DATA PROVIDED
=== Begin Enclosure ===

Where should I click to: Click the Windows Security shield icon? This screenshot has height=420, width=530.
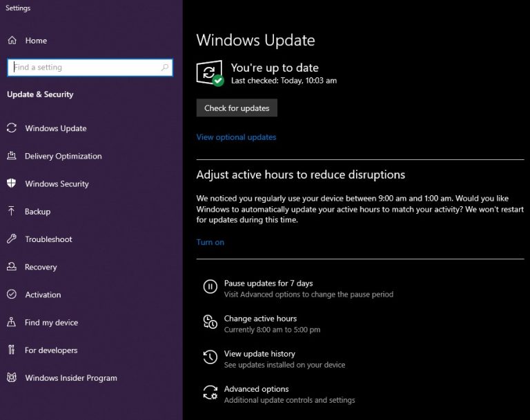[12, 183]
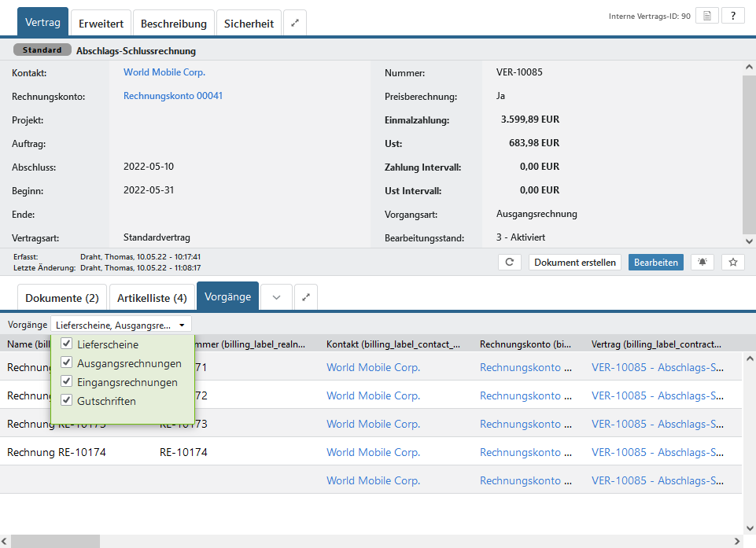Click the refresh icon button

click(x=510, y=263)
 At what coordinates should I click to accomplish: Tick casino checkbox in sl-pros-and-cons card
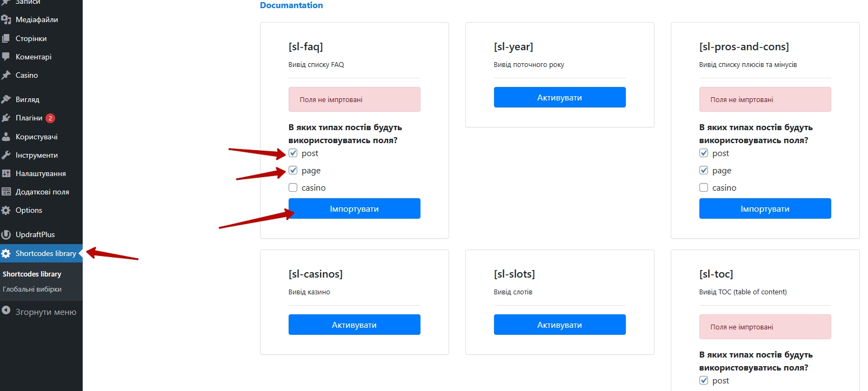(x=704, y=187)
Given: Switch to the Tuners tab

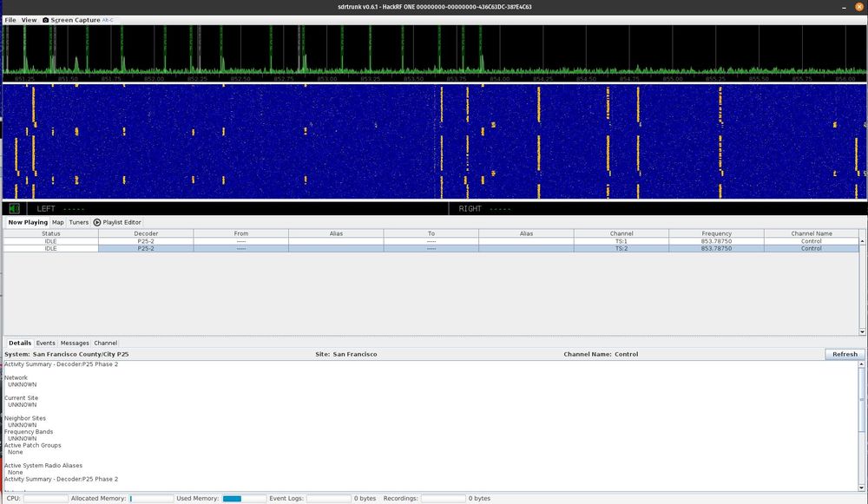Looking at the screenshot, I should click(x=79, y=222).
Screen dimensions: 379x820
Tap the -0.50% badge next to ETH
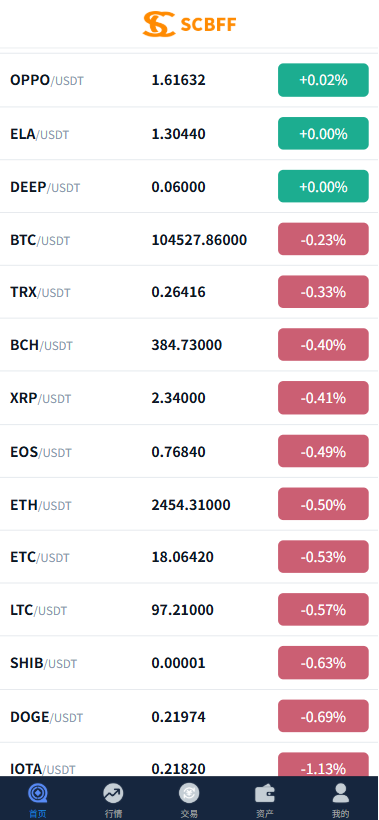tap(323, 504)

=== End Enclosure ===

AIM OF THE TASK
Only the lines from the one that contains "At what coordinates" through the last line of the records may appear in the answer, retyped exactly and with no pictures.

SOLVED EXERCISE
 At what coordinates should I click to accomplish: Tick casino checkbox in sl-pros-and-cons card
(x=704, y=187)
Given: Switch to the Tuners tab

Looking at the screenshot, I should click(x=79, y=222).
Screen dimensions: 379x820
Tap the -0.50% badge next to ETH
tap(323, 504)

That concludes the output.